はじめに(減断薬の失敗)

 娘は9年間服用していた精神薬の減断薬に失敗し、後遺症に苦しむ毎日を送っています。失敗の最大の原因は、娘が抱える発達障害の特性である「薬剤性過敏」・「てんかん器質」を考慮せずに減断薬を行ってしまったことにあります。

 

 

 「向精神薬の減断薬」は言われ出してから、まだ日が浅いです。ですから「無理な減断薬は、服薬以上に後遺症のリスクが高いこと」を、殆どの方は知らないと思います。リスクが高い理由は、薬のせいばかりではありません。減断薬のやり方自体が、患者に取り返しのつかないダメージを与えてしまう場合があります。特に娘のような発達障害者は、そのリスクが高まると考えて、ほぼ間違いありません。

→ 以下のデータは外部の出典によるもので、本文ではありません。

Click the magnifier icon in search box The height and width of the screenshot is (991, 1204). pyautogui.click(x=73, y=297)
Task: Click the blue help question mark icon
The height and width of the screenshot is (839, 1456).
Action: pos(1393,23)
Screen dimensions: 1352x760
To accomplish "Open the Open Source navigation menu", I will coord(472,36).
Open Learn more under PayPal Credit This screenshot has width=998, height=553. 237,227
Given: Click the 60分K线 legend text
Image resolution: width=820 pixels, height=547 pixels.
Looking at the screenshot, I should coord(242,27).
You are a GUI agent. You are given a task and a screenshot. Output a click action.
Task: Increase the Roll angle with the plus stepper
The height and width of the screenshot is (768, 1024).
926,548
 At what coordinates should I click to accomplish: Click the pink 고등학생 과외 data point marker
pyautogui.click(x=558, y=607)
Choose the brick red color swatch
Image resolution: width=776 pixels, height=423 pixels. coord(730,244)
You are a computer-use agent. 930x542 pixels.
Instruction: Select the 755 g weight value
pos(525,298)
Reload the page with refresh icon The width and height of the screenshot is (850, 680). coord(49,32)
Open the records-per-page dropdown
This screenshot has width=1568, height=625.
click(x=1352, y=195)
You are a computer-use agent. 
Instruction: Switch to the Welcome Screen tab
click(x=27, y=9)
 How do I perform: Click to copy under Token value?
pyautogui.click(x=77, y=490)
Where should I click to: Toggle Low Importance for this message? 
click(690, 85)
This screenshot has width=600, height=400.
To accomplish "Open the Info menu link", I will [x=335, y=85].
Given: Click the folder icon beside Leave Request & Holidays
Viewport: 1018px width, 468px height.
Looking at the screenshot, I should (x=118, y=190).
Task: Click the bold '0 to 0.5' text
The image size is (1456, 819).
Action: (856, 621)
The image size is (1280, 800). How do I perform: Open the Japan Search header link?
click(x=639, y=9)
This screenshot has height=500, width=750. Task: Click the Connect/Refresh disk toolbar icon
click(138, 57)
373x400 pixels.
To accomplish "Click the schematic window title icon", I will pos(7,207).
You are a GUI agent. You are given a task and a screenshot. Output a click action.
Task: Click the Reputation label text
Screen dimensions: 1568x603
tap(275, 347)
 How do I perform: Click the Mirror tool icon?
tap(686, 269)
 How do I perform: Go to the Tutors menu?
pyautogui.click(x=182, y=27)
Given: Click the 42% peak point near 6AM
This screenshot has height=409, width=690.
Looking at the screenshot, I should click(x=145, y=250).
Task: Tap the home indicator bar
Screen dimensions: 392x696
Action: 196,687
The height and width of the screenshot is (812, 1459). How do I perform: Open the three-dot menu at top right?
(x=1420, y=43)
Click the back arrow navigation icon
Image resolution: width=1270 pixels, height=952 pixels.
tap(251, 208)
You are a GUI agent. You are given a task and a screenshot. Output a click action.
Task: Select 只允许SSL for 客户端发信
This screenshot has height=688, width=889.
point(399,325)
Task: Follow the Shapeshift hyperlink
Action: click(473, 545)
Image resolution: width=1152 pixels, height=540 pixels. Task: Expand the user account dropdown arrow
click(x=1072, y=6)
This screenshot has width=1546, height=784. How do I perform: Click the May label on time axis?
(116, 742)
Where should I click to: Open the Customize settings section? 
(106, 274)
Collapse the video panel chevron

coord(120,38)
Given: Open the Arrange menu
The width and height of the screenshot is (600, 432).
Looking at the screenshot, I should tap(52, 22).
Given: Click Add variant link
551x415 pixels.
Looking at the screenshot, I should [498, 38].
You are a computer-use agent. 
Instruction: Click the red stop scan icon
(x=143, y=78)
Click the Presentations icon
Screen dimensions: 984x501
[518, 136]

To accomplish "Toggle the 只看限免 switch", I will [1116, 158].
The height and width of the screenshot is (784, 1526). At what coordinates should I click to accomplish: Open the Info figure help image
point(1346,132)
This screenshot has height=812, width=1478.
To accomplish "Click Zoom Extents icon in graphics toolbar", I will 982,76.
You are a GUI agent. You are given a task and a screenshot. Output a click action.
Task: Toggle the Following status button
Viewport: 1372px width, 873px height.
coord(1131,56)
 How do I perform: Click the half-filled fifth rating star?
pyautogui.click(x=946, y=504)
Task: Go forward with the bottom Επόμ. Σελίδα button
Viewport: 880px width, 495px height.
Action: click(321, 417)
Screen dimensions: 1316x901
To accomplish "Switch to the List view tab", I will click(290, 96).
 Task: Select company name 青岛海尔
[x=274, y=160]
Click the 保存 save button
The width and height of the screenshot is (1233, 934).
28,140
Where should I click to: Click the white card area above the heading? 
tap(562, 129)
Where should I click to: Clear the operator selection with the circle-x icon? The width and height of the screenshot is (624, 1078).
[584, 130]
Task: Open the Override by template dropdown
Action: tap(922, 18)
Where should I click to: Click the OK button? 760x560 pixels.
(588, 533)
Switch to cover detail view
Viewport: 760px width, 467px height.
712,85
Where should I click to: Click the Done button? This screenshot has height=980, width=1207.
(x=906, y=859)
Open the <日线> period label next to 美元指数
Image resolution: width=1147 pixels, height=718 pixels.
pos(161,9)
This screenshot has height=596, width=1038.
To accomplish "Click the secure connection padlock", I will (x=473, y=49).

 あくまでも個人的な経験ですが、娘の減断薬時の様子、後遺症、失敗の原因などから学んだことをお話することで、少しでも皆さまのお役に立てたらと思います。娘のように後遺症で苦しむ人が1人でも少なくなるように切実に願っております。

 

 記述にあたっては専門書や医療関係者のお話も参考にしましたが、極力、実体験に基づき書きました。専門の先生方からは、ご批判やお叱りが出るかと思います。勿論、私どもの経験や知識は乏しく、単なる主観や思い込みに過ぎないこともあろうかと思います。また全ての方に当てはまる事例でもございません。もっともっと過酷な状況にある方は「まだまだ甘い」と思われるかもしれません。「こんなひどいことをやって、本当にバカで愚かな母親だね。あははは・・・」と笑って頂くだけでも構いません。それでもお医者様の側からでなく、発達障害をもつ患者側からお話することに、何かしら意味が あるように思っています。

 

 「全部読むのは、体力的に無理だ、面倒だ。」と思われる方は、赤い文字のところだけでもお読みくだされば幸いです。